Word and element location entries
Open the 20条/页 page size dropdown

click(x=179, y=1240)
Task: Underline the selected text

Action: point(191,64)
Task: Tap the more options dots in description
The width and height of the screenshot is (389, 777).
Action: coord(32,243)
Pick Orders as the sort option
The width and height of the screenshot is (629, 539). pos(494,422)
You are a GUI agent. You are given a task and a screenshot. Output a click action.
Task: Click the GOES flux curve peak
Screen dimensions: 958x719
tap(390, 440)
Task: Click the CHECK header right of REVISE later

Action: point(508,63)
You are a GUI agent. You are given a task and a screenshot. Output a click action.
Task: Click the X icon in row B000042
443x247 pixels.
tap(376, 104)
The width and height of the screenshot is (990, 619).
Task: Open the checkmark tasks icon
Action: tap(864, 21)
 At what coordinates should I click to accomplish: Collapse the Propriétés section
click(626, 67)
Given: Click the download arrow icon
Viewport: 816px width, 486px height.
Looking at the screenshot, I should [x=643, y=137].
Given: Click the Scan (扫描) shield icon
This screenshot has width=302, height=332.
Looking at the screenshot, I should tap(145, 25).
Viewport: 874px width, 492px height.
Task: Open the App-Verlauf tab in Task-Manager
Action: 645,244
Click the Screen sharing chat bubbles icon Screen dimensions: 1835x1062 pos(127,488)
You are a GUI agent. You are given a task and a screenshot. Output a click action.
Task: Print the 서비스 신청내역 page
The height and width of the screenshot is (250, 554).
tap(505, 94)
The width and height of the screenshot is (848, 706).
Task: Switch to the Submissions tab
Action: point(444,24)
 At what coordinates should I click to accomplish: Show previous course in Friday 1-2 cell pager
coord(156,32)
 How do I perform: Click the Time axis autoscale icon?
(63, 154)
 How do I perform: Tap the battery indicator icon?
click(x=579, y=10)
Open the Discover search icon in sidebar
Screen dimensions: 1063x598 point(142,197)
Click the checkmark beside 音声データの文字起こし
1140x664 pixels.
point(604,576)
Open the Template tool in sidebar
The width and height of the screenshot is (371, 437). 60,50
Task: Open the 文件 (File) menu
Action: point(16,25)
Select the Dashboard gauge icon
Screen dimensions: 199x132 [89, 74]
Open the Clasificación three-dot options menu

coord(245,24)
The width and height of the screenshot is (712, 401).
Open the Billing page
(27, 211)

• **Goal**:
Rewrite the entries above, switching each "GUI agent" to "screen assistant" and leaving everything else unchanged.

• **Response to this exercise**:
Open the 20条/页 page size dropdown

click(x=179, y=1240)
Task: Underline the selected text

Action: point(191,64)
Task: Tap the more options dots in description
The width and height of the screenshot is (389, 777).
Action: coord(32,243)
Pick Orders as the sort option
The width and height of the screenshot is (629, 539). pos(494,422)
You are a screen assistant. You are given a task and a screenshot. Output a click action.
Task: Click the GOES flux curve peak
Screen dimensions: 958x719
tap(390, 440)
Task: Click the CHECK header right of REVISE later

Action: point(508,63)
You are a screen assistant. You are given a task and a screenshot. Output a click action.
Task: Click the X icon in row B000042
443x247 pixels.
tap(376, 104)
The width and height of the screenshot is (990, 619).
Task: Open the checkmark tasks icon
Action: tap(864, 21)
 At what coordinates should I click to accomplish: Collapse the Propriétés section
click(626, 67)
Given: Click the download arrow icon
Viewport: 816px width, 486px height.
Looking at the screenshot, I should [x=643, y=137].
Given: Click the Scan (扫描) shield icon
This screenshot has width=302, height=332.
Looking at the screenshot, I should tap(145, 25).
Viewport: 874px width, 492px height.
Task: Open the App-Verlauf tab in Task-Manager
Action: 645,244
Click the Screen sharing chat bubbles icon Screen dimensions: 1835x1062 pos(127,488)
You are a screen assistant. You are given a task and a screenshot. Output a click action.
Task: Print the 서비스 신청내역 page
The height and width of the screenshot is (250, 554).
tap(505, 94)
The width and height of the screenshot is (848, 706).
Task: Switch to the Submissions tab
Action: point(444,24)
 At what coordinates should I click to accomplish: Show previous course in Friday 1-2 cell pager
coord(156,32)
 How do I perform: Click the Time axis autoscale icon?
(63, 154)
 How do I perform: Tap the battery indicator icon?
click(x=579, y=10)
Open the Discover search icon in sidebar
Screen dimensions: 1063x598 point(142,197)
Click the checkmark beside 音声データの文字起こし
1140x664 pixels.
point(604,576)
Open the Template tool in sidebar
The width and height of the screenshot is (371, 437). 60,50
Task: Open the 文件 (File) menu
Action: point(16,25)
Select the Dashboard gauge icon
Screen dimensions: 199x132 [89, 74]
Open the Clasificación three-dot options menu

coord(245,24)
The width and height of the screenshot is (712, 401).
Open the Billing page
(27, 211)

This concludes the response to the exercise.